**Отрывок текста**
Помнится, на одном из закрывшихся в дальнейшем сайтов была затеяна интересная практика, канувшая вместе с ресурсом в Лету, но интерес, конечно же, остался. Затея же была такова. Советская классика подвергалась ревизии с точки зрения ее принадлежности к национальным и патриотическим ценностям тогдашних авторов-консерваторов, сполна хлебнувшим пепси-колы Новороссийского разлива в «благословенные» советские времена. Если точнее, то о литературе, музыке и кино писали те, кто чувствовал их сердцем, неся сквозь время и редакционную халтуру, оглядываясь на все эти детские буквы, ноты и кадры в серых буднях современного худла, музла и кинцы.

Так, о литературе, например, писал замечательный критик, примерный семьянин, редактор детского журнала «Лучик» (также закрывшегося) и просто нескучный человек Лев Пирогов, понадеявшийся было на талант рассказчика, да, как говорится, нужда подвела, и нет уж более его длинных умных сказок ни на каком из сайтов.

В школе и дома

Тексты упомянутого автора о Чехове, Носове и Шукшине найти, в принципе, не сложно. Они доступны, как, собственно, и тексты самих классиков. Но прочесть их так, чтобы не было мучительно больно вспоминать пройденный аллюром школьный материал и заодно внеклассное чтение, это дано не каждому рассказчику. Пирогов, например, умеет делать это не больно и весело, так что даже цитировать не надо - и так все поверят. Но вот, разделавшись круто с таможней Чехова и Носова, он запнулся на конфискате официального советского мейнстрима, Шукшине. Не устал или выдохся, но нагнал лишнюю тысячу знаков - и обнажил прием. Ведь главная особенность новой московской журналистики, на которой воспитывался Пирогов, стремясь в столицу некогда нашей Родины, была знаете какая? Это отсутствие усилий. И так же, как считалось, что все уже украдено до нас, так и прочитано, полагали, все давно и надежно, но, слава Богу, нами.

Тексты в 90-е, если уж вспомнили о Славе, критики вроде Курицына не читали, о чем он сам признавался, а читали метатексты. Ну, то есть, короткий пересказ в чьей-нибудь монографии вроде Эткинда или Сарнова, у которого вообще сплошные цитаты, удобно. Поэтому спасало критику 90-х то, что они успели прочитать и хорошо запомнить в детстве, и потом уж отталкиваться от этого материала, рассуждая то ли о модных романах в стиле альтернативной истории (на примере «Незнайки на Луне» Носова), то ли о веселом капитализме (держа в уме «Три толстяка» Олеши). Журналистское, как правило, творчество было для славных критиков 90-х, инспектирующих позднее литературу-музыку-кино, не только формой реализации их таланта, но служила своеобразной терапией, благодаря которой они преодолевали свои душевные и физические недуги, формируя характер и присматриваясь к будущим книжкам о Набокове. В дальнейшем, как видим, они научились извлекать пользу из подобных, казалось бы, отвлеченных занятий на свежем после бурной молодости дачном воздухе.

**Фрагмент набора данных**
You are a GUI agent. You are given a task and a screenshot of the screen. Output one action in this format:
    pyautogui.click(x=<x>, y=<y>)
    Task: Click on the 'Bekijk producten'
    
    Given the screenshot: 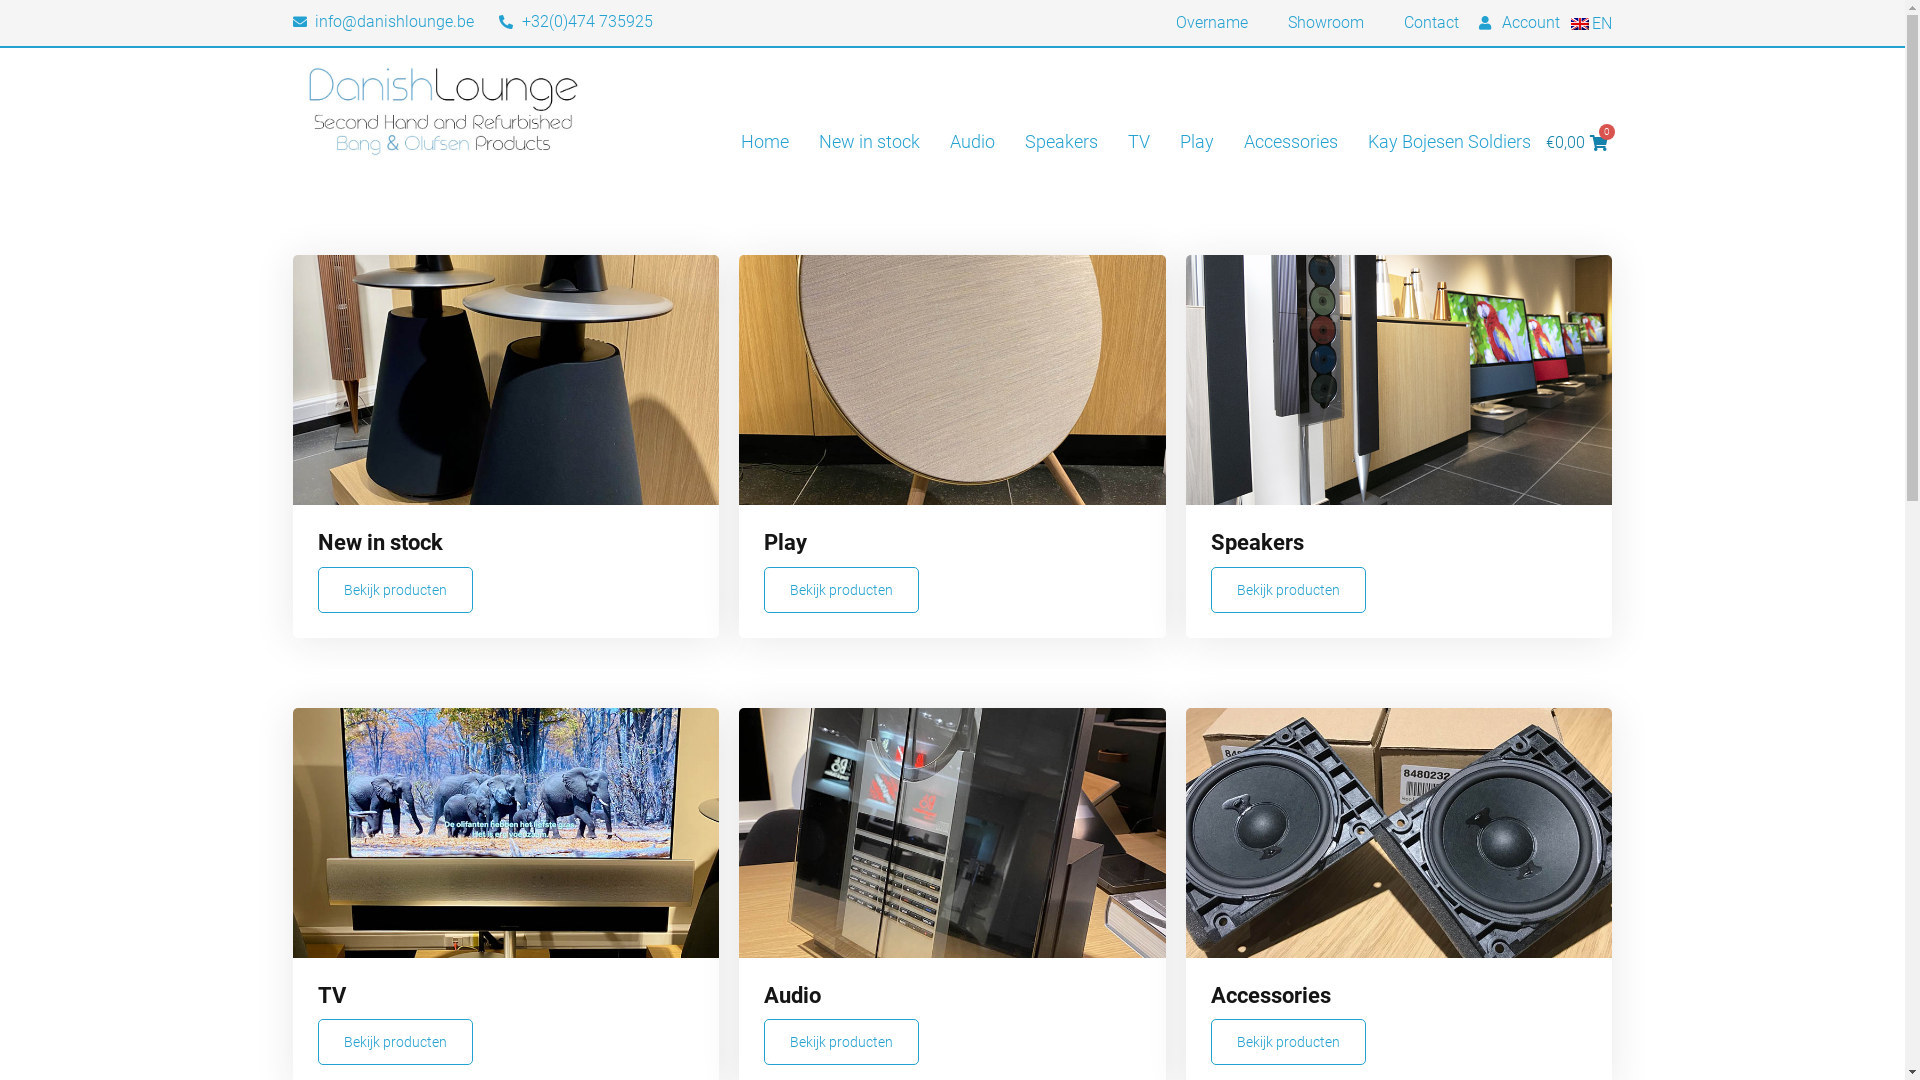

**Короткое задание A**
Ответьте на вопросы по отрывку о критике:
(i) Какой детский журнал редактировал Лев Пирогов?
(ii) Что названо главной особенностью новой московской журналистики?
(iii) Что вместо самих текстов читали в 90-е критики вроде Курицына?
**Короткое задание B**
Подхватите, пожалуйста, отрывок о критике и продолжите его после последнего предложения.
Строки здесь никак не используются.

**Письменный ответ A**
(i) «Лучик».
(ii) Отсутствие усилий.
(iii) Метатексты.

**Письменный ответ B**
В принципе, это правильно - растратив жизнь, тащить  в будущее только прошедшие проверку временем тексты, и, опираясь на эту веру, строить рассуждения об очередном фильме Тарантино, как это было в 90-е. Неудивительно, что, когда все ненужное в этом мире вроде постинтеллектуализма отсохло вместе с потребностью писать о чужих книжках, прием в “погромных” текстах Пирогова не  только обнажился - он заголился до самых костей, до глубочайших пор памяти о «Горячем камне» и «Вите Малееве в школе и дома».

Поэтому - Носов в пересказе критика. Советский писатель, о котором сейчас пишут многие, да немногие умеют применить его “Мишкину кашу” к теории ядерного коллайдера или внутренней колонизации имени американских славистов.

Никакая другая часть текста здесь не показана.